## RECORDS FOR PROCESSING
★ ★ ★ ★
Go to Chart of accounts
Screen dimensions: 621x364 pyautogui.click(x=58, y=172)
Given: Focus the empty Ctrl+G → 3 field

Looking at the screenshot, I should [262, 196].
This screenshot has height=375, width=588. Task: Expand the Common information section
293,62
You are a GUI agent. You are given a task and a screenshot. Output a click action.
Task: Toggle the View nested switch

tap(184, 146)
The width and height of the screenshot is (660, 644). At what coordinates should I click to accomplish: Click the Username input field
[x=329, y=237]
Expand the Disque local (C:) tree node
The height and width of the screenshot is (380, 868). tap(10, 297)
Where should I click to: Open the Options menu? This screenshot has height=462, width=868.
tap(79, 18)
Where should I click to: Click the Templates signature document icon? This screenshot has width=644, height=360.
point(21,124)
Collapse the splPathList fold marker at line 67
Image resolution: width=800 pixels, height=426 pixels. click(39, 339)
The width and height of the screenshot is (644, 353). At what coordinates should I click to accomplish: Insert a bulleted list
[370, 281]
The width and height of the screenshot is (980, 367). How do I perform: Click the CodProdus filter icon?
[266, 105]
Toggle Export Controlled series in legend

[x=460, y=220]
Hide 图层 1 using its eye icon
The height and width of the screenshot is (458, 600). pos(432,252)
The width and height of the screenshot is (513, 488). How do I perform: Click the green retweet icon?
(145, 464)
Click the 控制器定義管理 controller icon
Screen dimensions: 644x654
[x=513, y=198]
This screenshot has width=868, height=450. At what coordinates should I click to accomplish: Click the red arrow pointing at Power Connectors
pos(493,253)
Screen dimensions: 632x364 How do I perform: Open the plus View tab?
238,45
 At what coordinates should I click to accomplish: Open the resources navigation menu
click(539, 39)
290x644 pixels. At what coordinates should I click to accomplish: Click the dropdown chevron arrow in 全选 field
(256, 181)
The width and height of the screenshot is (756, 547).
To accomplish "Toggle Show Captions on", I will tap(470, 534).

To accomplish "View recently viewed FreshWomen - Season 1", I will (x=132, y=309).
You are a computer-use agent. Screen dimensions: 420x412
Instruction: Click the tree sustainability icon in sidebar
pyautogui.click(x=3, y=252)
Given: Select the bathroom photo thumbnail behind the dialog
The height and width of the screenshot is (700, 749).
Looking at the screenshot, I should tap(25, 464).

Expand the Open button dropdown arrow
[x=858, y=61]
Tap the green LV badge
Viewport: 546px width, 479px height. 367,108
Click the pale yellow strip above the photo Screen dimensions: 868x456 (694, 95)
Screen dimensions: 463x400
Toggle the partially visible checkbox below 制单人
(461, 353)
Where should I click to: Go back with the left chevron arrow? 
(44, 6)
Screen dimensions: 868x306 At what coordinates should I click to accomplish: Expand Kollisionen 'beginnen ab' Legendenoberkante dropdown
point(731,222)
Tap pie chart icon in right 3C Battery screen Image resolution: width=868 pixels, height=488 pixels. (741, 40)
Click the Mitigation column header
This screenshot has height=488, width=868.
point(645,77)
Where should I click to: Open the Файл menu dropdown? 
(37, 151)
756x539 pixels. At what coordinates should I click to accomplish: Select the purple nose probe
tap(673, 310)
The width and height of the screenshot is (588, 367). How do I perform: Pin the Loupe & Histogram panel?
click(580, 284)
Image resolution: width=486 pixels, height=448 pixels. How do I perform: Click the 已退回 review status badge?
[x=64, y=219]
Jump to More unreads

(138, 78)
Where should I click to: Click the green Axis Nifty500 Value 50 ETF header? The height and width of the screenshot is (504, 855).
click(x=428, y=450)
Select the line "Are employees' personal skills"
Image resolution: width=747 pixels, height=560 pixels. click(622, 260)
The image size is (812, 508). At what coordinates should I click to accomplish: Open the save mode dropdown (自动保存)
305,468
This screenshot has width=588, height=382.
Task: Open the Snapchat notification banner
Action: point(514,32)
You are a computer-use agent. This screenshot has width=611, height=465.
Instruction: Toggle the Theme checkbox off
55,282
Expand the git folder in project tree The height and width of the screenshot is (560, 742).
★ ★ ★ ★
## DIRECTIONS FOR THIS TASK
Express the material from the line containing "Tap pie chart" up to and including the line containing "Image resolution: width=747" as a JSON list of strings, with one string per line and blank lines left out.

## RIGHT ANSWER
[
  "Tap pie chart icon in right 3C Battery screen Image resolution: width=868 pixels, height=488 pixels. (741, 40)",
  "Click the Mitigation column header",
  "This screenshot has height=488, width=868.",
  "point(645,77)",
  "Where should I click to: Open the Файл menu dropdown? ",
  "(37, 151)",
  "756x539 pixels. At what coordinates should I click to accomplish: Select the purple nose probe",
  "tap(673, 310)",
  "The width and height of the screenshot is (588, 367). How do I perform: Pin the Loupe & Histogram panel?",
  "click(580, 284)",
  "Image resolution: width=486 pixels, height=448 pixels. How do I perform: Click the 已退回 review status badge?",
  "[x=64, y=219]",
  "Jump to More unreads",
  "(138, 78)",
  "Where should I click to: Click the green Axis Nifty500 Value 50 ETF header? The height and width of the screenshot is (504, 855).",
  "click(x=428, y=450)",
  "Select the line \"Are employees' personal skills\"",
  "Image resolution: width=747 pixels, height=560 pixels. click(622, 260)"
]